眸中暗火渐起,崔陟俯身捏住她下颌,“不可能,沈净虞,你只能在我身边。”

闻言,她忽而歪着头,似疑惑地看了崔陟两眼。

不知道用了什么药,还是她打得不够狠,他右脸颊的痕迹已经消淡了很多,离得近才能看出被人甩了巴掌。可惜,第二个没能甩出去。

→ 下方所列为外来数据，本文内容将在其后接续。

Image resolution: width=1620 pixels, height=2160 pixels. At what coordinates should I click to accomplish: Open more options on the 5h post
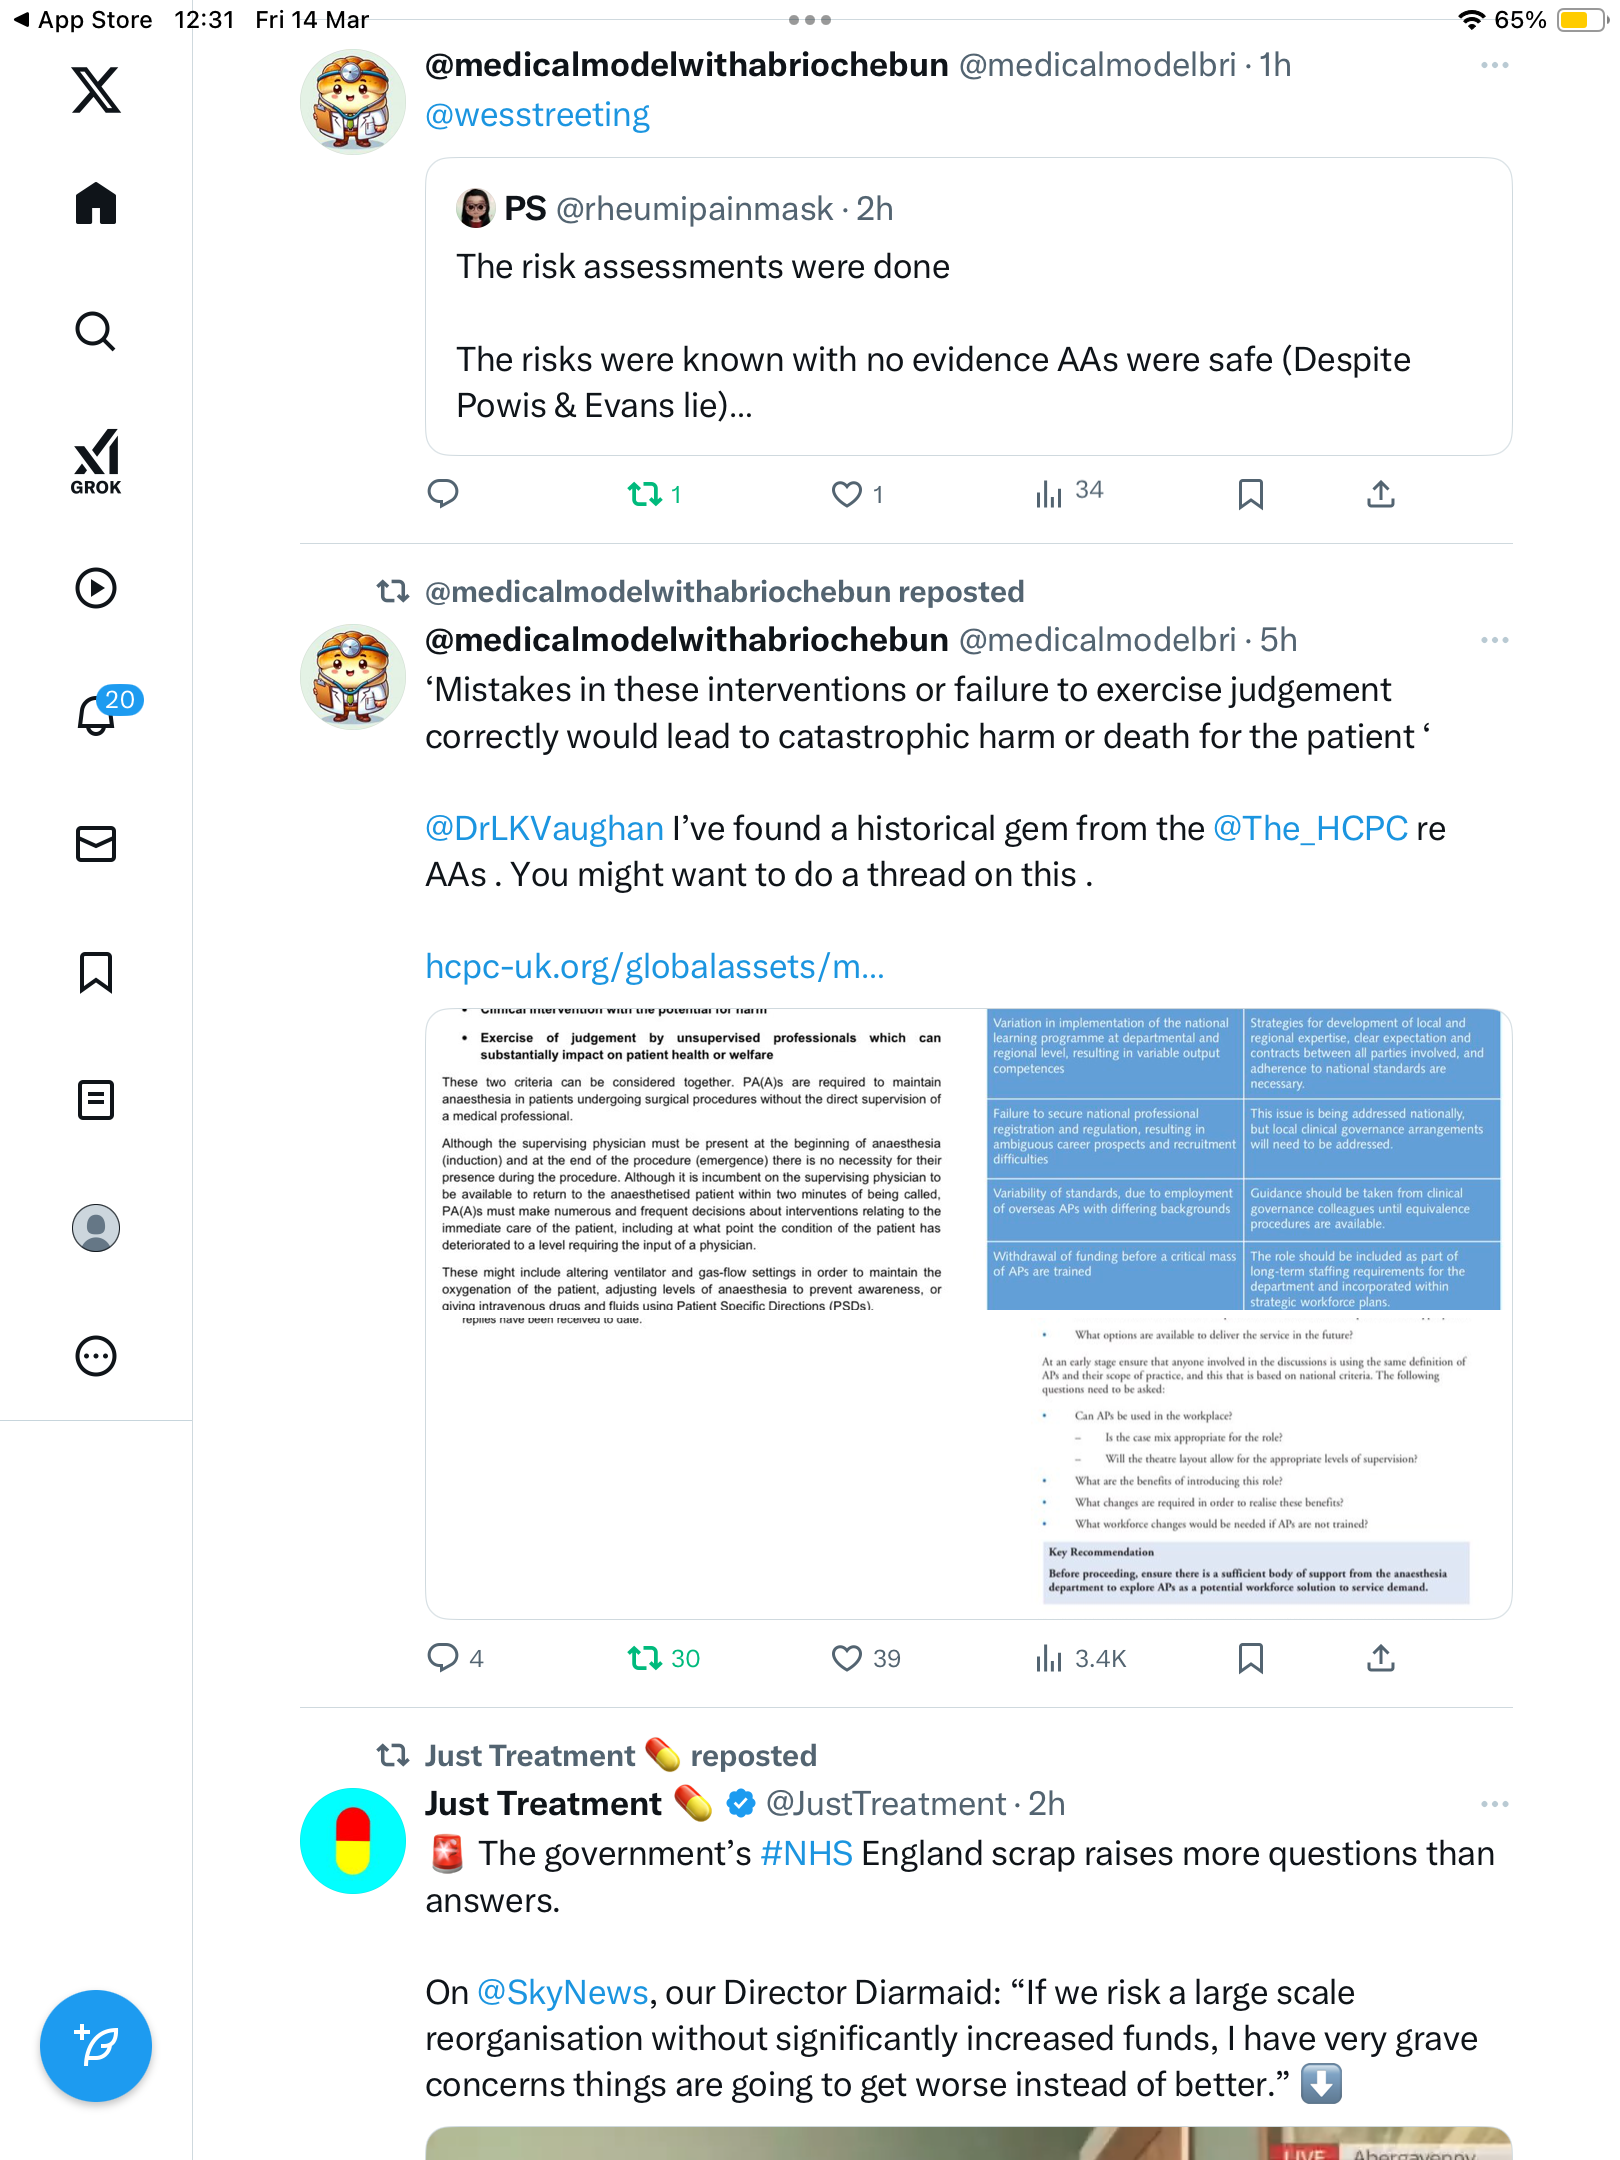click(x=1494, y=640)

下巴上黏腻的触感,是血液在冷却凝固。她不是很明白为什么不去处理,反而兴致勃勃要让她吃饭。但他是个怪物,也许从中又得到什么恶心的趣味。

这让她难以忍受,紧蹙眉头喃喃重复:“不可能?”

他不容置喙:“绝无可能。”

失神落魄的模样令崔陟极为不爽,他俯下身寻着她的唇瓣咬下去。下一时,柔软的触感渐渐令他变了惩戒的心思,见她皱眉屈起手臂要推他打他,这才压着她的手退开几寸距离。

充血的唇瓣恢复些许鲜艳,看着淡淡的齿印,崔陟心情略有上升,目光扫过案上的瓷碗,他指尖擦过带出涎丝的唇角,带着笑意道:“你若不愿自己喝,我便喂你。”

此时沈净虞反应迟钝,只一门心思嫌恶地狠劲重复擦着嘴唇,游离的神思方找回一些愤怒的开口。然而尚未来得及宣泄而出,手被摁住,嘴唇再次被覆盖,甚至轻而易举地撬开了贝齿。

温热的米粥渡进喉咙,迫着她咽下,更进一步用舌头描摹她的模样。沈净虞瞪大眼,使出全身力气推搡他:“放、放开我!”纹丝不动之下,转而要咬他,却被他探进的拇指轻轻抵住牙尖。

崔陟撤离出距离,略带几丝笑意:“是我喂你,还是你自己喝。”

她默不作声擦着嘴巴,甚至半途忍不住干呕了几下。

崔陟盯着她执着地一遍遍抹嘴,仿佛怎么样都擦不干净似的,他偏头沉声呵出气音:“好,我来给你选。”

瞳孔猛缩,沈净虞伸向几案:“给我!”

崔陟先一步拿到手,挑眉看着她,沈净虞抿唇,坚持道:“给我,我自己来。”

对峙片刻,崔陟颇为不满地重重擦了下她的唇角,手里的碗也到了沈净虞手中。

力度大得她皱了皱眉,身子后仰,幸而他没有跟进,沈净虞端着碗,刚进两口,突然剧烈咳嗽起来。

“急什么。”

“咳咳”,沈净虞扶着胸口,“我要喝茶”,说着又是几声咳。

几步远的桌上放着茶壶,崔陟看她一眼,思索着起身倒茶,明明先前警告她不要再提,自己这会儿又忍不住刺:“他死了,连饭也不会吃了。”

不出意外看到她愣了神情,他勾了勾唇,掂了掂茶壶轻晃,身后突然“啪”地巨响。

瓷碗在床沿摔成两半,她手里捏着一片,看见他回头惊诧的表情,沈净虞闭上眼毫不犹豫往脖子上抹去。